# Data listing
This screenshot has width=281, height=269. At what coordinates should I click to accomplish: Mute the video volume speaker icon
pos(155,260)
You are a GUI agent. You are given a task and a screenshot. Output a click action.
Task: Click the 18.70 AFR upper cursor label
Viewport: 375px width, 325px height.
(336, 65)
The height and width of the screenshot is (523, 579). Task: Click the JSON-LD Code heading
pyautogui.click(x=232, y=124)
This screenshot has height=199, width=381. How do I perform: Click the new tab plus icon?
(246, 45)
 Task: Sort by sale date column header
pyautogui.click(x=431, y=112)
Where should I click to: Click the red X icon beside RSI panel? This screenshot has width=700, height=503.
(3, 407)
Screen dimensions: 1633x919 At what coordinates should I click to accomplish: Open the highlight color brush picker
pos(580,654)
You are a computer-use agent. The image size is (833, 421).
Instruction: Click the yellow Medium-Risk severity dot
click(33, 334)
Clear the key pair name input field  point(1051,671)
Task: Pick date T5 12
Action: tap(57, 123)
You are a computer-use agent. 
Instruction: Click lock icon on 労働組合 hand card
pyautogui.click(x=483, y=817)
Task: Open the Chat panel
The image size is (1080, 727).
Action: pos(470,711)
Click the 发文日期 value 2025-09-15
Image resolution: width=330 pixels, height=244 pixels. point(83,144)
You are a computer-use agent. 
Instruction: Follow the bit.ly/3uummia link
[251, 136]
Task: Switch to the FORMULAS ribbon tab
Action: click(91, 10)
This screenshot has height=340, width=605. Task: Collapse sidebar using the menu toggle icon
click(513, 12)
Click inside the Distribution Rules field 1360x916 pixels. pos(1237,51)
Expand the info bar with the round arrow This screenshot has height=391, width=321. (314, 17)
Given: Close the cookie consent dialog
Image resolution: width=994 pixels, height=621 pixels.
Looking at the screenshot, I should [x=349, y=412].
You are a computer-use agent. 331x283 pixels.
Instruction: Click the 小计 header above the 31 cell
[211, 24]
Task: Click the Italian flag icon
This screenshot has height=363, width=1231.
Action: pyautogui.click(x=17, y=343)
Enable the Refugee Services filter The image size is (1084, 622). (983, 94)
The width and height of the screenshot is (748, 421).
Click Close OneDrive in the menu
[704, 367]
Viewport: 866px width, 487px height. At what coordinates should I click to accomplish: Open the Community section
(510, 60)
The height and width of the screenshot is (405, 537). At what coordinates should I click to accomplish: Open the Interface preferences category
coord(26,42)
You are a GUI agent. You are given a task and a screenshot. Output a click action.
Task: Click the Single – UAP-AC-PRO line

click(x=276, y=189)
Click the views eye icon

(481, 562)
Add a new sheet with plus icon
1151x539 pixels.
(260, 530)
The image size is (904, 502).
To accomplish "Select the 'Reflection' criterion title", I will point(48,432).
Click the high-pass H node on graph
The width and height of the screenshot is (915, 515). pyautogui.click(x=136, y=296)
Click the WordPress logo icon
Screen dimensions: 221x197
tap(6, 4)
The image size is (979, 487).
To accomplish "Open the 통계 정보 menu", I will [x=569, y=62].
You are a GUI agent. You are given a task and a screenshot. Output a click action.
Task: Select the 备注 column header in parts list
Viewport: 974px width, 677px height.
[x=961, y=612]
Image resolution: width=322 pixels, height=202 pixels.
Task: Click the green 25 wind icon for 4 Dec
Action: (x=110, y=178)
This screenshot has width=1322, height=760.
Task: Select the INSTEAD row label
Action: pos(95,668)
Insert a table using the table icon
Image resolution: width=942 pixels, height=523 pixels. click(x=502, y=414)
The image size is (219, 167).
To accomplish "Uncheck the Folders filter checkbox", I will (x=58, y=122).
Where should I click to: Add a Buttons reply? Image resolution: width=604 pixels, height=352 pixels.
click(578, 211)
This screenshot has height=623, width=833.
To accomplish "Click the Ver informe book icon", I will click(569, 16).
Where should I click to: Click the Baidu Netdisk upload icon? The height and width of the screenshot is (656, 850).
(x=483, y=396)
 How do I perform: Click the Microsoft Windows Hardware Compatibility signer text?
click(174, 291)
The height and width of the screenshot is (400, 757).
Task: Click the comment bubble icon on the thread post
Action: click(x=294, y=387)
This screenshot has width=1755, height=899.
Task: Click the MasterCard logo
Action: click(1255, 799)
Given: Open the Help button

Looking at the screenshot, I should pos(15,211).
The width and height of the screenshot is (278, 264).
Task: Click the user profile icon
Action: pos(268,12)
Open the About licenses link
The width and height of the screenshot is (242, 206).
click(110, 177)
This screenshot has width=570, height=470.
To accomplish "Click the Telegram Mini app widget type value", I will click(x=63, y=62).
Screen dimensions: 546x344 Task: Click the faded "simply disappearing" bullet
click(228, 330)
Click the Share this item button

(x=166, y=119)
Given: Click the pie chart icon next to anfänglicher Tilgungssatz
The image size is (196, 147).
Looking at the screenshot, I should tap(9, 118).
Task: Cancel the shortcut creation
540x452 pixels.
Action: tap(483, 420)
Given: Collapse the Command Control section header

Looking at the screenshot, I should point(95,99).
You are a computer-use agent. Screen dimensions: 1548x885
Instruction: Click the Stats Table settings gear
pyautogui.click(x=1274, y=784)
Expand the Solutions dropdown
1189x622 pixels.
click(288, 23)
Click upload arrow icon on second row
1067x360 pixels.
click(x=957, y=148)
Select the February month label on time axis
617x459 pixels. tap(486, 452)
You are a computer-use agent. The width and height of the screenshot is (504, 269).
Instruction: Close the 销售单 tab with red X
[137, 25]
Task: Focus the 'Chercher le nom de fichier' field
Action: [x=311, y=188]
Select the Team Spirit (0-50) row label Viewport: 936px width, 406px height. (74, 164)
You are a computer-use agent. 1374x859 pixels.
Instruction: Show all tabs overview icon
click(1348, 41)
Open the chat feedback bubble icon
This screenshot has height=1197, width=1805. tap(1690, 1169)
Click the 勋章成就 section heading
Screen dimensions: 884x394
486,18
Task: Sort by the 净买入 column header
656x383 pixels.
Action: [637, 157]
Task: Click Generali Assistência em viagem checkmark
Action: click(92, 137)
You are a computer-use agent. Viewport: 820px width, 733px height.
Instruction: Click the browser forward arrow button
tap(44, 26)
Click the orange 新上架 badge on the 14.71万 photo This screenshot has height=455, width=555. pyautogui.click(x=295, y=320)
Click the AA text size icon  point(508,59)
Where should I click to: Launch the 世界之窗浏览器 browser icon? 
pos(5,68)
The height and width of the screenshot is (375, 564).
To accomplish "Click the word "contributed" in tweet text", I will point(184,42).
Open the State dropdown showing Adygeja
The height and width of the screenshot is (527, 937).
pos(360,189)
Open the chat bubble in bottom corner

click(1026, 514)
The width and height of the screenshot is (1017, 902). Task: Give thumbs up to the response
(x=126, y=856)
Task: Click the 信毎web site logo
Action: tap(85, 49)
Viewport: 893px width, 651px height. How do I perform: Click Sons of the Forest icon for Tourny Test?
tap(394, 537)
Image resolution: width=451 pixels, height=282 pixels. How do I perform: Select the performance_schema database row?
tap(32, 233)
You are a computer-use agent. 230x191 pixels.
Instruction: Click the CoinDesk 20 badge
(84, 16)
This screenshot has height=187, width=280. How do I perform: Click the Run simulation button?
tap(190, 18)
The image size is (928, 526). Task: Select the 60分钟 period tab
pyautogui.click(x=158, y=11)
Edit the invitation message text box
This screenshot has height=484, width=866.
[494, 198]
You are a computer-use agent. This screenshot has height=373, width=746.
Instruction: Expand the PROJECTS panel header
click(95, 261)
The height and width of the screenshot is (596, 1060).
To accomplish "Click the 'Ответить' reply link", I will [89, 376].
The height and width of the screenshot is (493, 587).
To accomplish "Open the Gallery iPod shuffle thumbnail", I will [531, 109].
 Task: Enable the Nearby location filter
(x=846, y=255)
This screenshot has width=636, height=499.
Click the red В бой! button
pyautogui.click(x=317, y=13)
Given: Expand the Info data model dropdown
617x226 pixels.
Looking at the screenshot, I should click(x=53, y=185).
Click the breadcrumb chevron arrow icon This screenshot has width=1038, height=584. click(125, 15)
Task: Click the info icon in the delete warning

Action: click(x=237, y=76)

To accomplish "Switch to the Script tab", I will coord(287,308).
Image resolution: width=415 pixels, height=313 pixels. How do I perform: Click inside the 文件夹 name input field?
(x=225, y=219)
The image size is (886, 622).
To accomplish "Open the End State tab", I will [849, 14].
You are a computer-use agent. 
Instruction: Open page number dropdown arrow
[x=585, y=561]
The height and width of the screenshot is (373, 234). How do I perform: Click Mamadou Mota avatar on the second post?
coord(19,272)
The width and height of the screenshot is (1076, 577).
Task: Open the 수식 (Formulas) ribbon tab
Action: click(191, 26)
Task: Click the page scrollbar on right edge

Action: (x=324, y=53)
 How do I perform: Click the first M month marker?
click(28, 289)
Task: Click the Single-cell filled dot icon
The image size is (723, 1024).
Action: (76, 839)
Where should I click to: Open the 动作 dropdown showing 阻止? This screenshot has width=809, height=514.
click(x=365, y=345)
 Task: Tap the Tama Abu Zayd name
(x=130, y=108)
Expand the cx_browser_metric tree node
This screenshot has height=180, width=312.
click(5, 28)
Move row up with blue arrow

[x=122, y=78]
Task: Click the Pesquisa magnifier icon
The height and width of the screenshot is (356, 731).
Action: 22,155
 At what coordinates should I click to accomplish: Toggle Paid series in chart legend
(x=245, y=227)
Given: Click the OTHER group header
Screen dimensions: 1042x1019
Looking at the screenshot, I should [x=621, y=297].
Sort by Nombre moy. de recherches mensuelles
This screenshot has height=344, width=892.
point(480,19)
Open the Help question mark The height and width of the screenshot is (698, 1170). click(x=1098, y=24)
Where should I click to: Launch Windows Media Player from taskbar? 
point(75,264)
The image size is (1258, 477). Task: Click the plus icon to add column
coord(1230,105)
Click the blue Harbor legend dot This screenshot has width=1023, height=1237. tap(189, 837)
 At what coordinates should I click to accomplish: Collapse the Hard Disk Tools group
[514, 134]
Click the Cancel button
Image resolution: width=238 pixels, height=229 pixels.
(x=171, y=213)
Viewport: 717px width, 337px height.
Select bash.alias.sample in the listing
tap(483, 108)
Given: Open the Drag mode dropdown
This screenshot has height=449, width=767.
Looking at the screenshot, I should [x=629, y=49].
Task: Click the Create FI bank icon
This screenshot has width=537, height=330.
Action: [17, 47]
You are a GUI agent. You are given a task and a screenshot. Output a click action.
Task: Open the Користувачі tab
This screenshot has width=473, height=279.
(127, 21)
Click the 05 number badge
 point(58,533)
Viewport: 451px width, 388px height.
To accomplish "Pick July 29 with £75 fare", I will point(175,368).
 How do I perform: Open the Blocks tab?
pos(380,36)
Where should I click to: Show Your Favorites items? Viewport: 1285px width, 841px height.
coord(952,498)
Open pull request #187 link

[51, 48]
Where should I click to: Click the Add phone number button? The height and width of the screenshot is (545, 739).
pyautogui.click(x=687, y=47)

# What you should do
Rewrite the items above as a numbered list, starting at the line containing "Where should I click to: Click the Baidu" and ending at the line containing "Looking at the screenshot, I should point(95,99).", omitting blank lines.

# In response
1. Where should I click to: Click the Baidu Netdisk upload icon? The height and width of the screenshot is (656, 850).
2. (x=483, y=396)
3.  How do I perform: Click the Microsoft Windows Hardware Compatibility signer text?
4. click(174, 291)
5. The height and width of the screenshot is (400, 757).
6. Task: Click the comment bubble icon on the thread post
7. Action: click(x=294, y=387)
8. This screenshot has width=1755, height=899.
9. Task: Click the MasterCard logo
10. Action: click(1255, 799)
11. Given: Open the Help button
12. Looking at the screenshot, I should pos(15,211).
13. The width and height of the screenshot is (278, 264).
14. Task: Click the user profile icon
15. Action: pos(268,12)
16. Open the About licenses link
17. The width and height of the screenshot is (242, 206).
18. click(110, 177)
19. This screenshot has width=570, height=470.
20. To accomplish "Click the Telegram Mini app widget type value", I will click(x=63, y=62).
21. Screen dimensions: 546x344 Task: Click the faded "simply disappearing" bullet
22. click(228, 330)
23. Click the Share this item button
24. (x=166, y=119)
25. Given: Click the pie chart icon next to anfänglicher Tilgungssatz
26. The image size is (196, 147).
27. Looking at the screenshot, I should tap(9, 118).
28. Task: Cancel the shortcut creation
29. 540x452 pixels.
30. Action: tap(483, 420)
31. Given: Collapse the Command Control section header
32. Looking at the screenshot, I should point(95,99).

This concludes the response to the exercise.